No es mediodía aún pero el calor puede empezar a sentirse en los valles profundos.
Desde la ventana del puesto de vigía se distingue en el horizonte un jinete.
Avanza cabeza en mano,
perfilándose contra un inmenso acantilado.
Respira, de pronto.
Respira su entorno, la profundidad del paisaje,
llenando sus pulmones de viejos proverbios,
el sermón magnético irradiado por las aldeas bajas
que se confunden todas en un solo gran punto
sin divisiones, fronteras, ni carteles.
El canto de las cigarras lejano impregna al jinete de tedio,
un cansancio que huele a irritación.
Se mantiene inmóvil unos segundos,
luego se entrega a la marcha nuevamente.
Su caballo de tiro reclama el suelo con sus cascos
firmando la tierra como propiedad en cada uno de sus trancos
mientras revolotea polvo rojo arbitrariamente,
rabioso como mestizo,
sangre warmblood que lo crispa.
En su aire de galope arrasa escarabajos rinocerontes como hojas secas.
Se siente fuerte, poderoso, lleno de ambiciones.
Más importante que su jinete; se siente dueño y patrón de la situación.
Sueña con llevar una armadura ligera sobre él
cual caballo medieval situado en un campo de batalla
sorteando espadas, levantando victorias como levanta moscas con su cola.
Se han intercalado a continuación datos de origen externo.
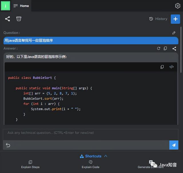Open the History panel
Image resolution: width=183 pixels, height=173 pixels.
158,19

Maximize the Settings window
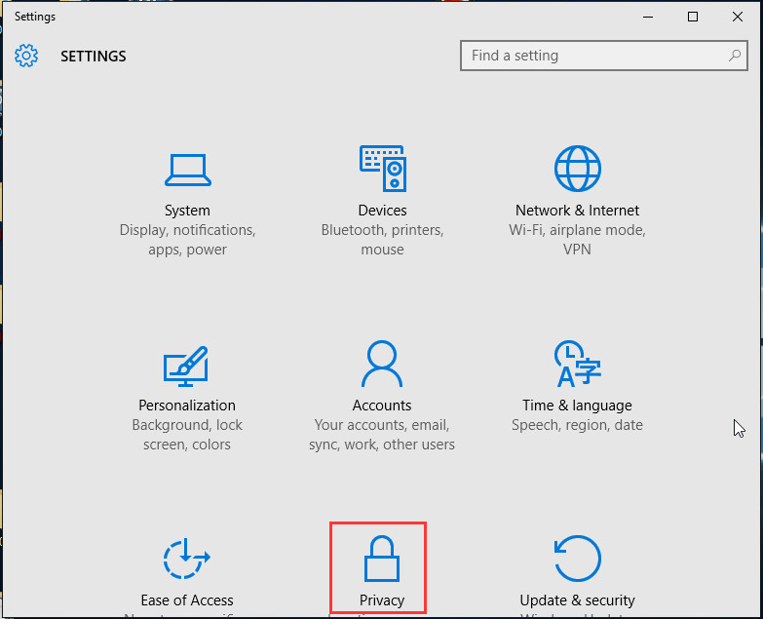point(693,17)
Sus crines están infestadas de tierra como toda su cabeza.
Apenas se notan sus ojos,
brillan de fuego, luces que infunden temor,
amenazan el camino como faroles gigantes
antorchas inagotables.
Se detiene.
El jinete repara en un paseo de compras.
Mira los autos de colección de una tienda,
mientras ata automáticamente el caballo a un poste de luz.